When Kenny came out of the bedroom the sun was shining in on my eyes so I didn't him very well when I asked how he was doing. Kenny shuffled along dragging his foot carefully on the floor, and I could see that he had a pained look on his face. He braced his hand against the chair and sat down very slowly and carefully. "Not too good," he said between several short intakes of breath. His voice was wheezy. "Didn't you hear? I had an accident last night. Coming back from Spudnick's on the motorcycle."

Now I could see. There was a big swath of raw flesh just below Kenny's ribs. His elbow was swollen really big, and so was his hand. There was a deep gouge near his wrist. He showed me a big sore on his hip, and he showed me his shirt lying in the corner. It was a strip of rags.

He said he had a lot of mushrooms, then went to Spudnick's for a couple of beers. On the way home he just nodded out at 60 or 70 mph and woke up as his bike hit the loose gravel at the side of the road. "I bailed out," said Kenny, "so the bike wouldn't fall on my leg, but held onto the handlebar so the bike wouldn't roll back on me while we were both spinning around. It's sort of good to know it happened when I was so fucked up that I didn't know what I was doing. Riding around drunk. Cause I would hate to make a mistake in riding. Never had an accident except when I was messed up. Now I'll probably learn not to do that again, and I'll be all right.

"Then I had to walk half a mile back to Spudnick's and get some help. Sheriff took me home, and Rick picked up my motorcycle. Last bike I had a wreck and somebody saw two sheriffs pack it in the trunk of their cruiser and drive away with it. I was in no position to demand it back at the time. It's kinda fucked up, but at least I got it."

RELATIVELY SPEAKING, Kenny was new to the country. His father worked as a bartender in a Northern country club and was partial to games of chance. But Kenny had broken with that past. He bartered in watermelons, sold hay, worked on his cars and bike out front and tended his horses. He planned on growing some kind of crops on his land, but back of it all he wanted something bigger. What he had didn't sound like quite enough to support a family yet.

Kenny may not have been a Southerner by blood, but he wanted the freedom to get loose and do crazy things, and his major if seemingly impossible ambition was to acquire a lot of land in the state which professors at the University of Florida said had the fastest rising population and biggest land development rush in the history of the United States. Kenny took some good natured kidding about how "speedy" he was. He would need all the courage and speed he could muster to get that plot of land before the developers did.

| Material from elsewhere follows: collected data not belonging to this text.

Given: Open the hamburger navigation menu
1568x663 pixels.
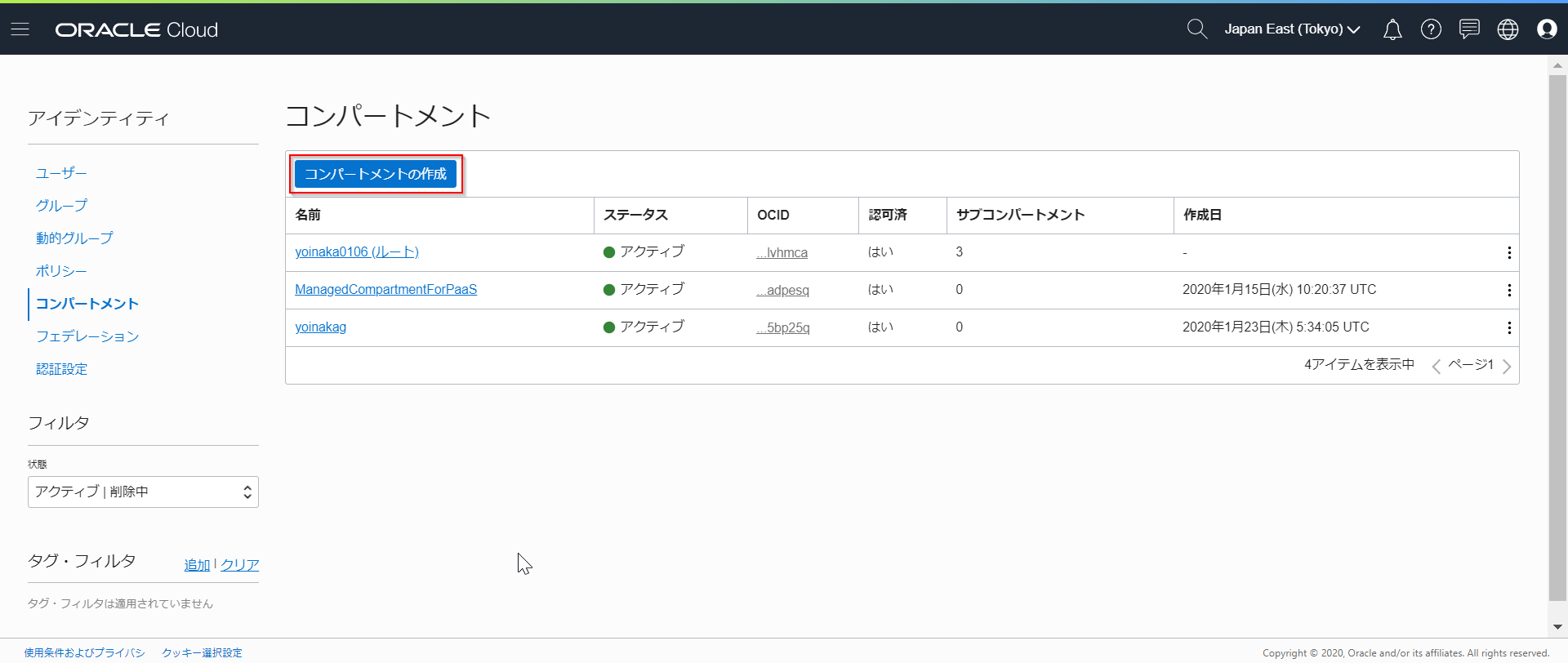Looking at the screenshot, I should point(20,29).
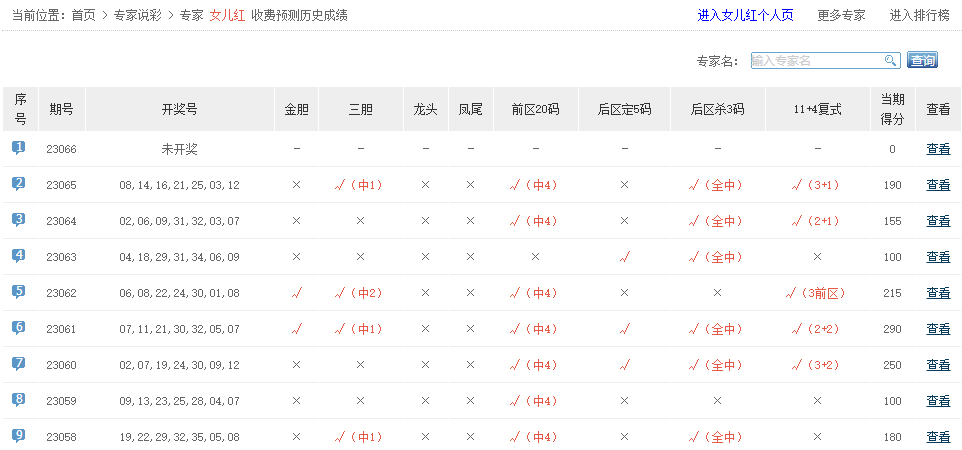This screenshot has width=962, height=450.
Task: Type in the 输入专家名 field
Action: coord(815,61)
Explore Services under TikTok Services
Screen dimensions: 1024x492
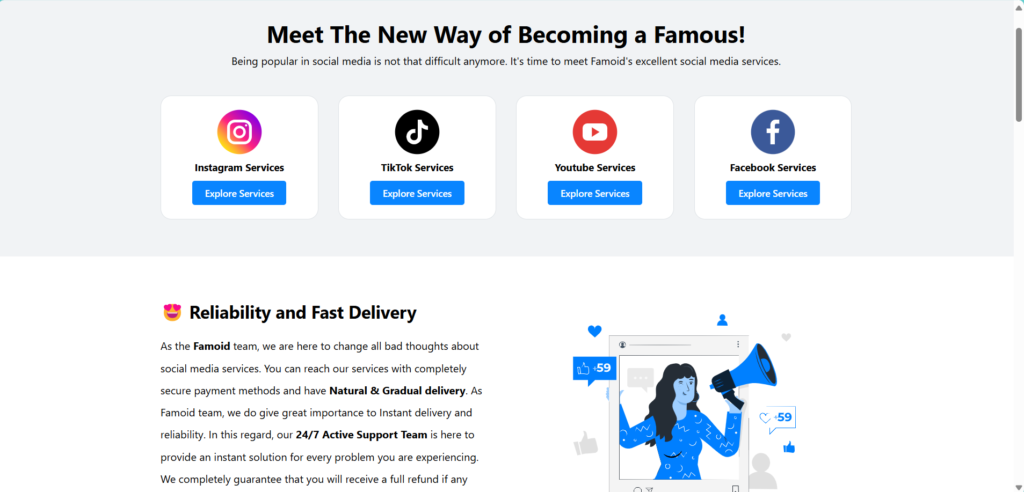(x=417, y=193)
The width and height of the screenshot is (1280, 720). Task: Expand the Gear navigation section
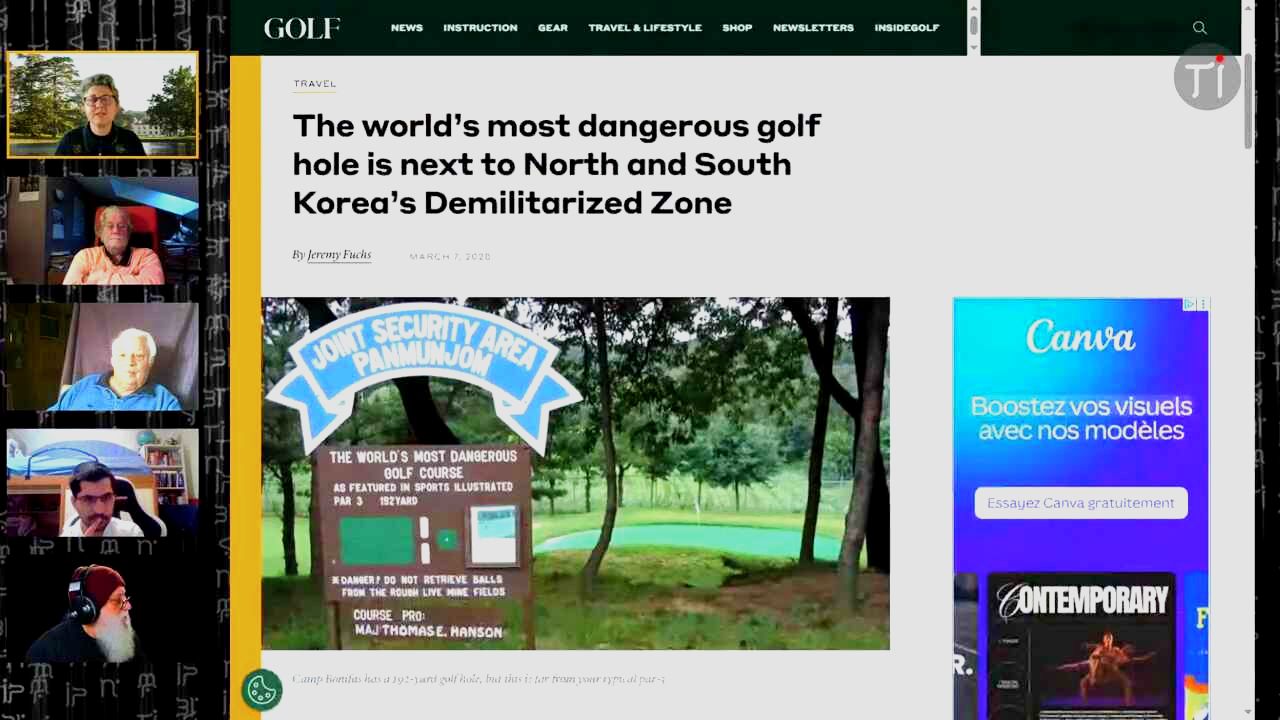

But I didn't think he would even have a chance of getting more than the 13 acres he had now until I heard about some of his midnight rides on the black bike to cities around the state. I never asked him about them, but during the course of my visit he would talk every now and then about night trips at 100 mph in his T-shirt in the rain to places like Jacksonville and Tampa and Cocoa. One time he said he was stopped by a state trooper on the interstate. "I didn't think he could see me in the rain," said Kenny, "but I couldn't outrun him so I pulled over. I had been runnin without lights, but he was sitting by a bridge and heard this sound go by real fast, although he couldn't see anything. He caught up with me after a couple miles and that was that. I told him, 'I just had a big argument with my wife and I had to bust out.' He believed it. Those troopers, they understand a guy with a problem like that. He probably felt the same way himself sometime. He told me to cut down the throttle and he followed me for a while, then pulled away." So I think maybe he does have a chance to get what he's dreaming of, but he'll have to survive quite a few more of those trips. Kenny's wife Patty told Rick Stacy's wife that she wouldn't be surprised if a "trooper showed up at the front door to our trailer one night and told me Kenny had been killed in an accident."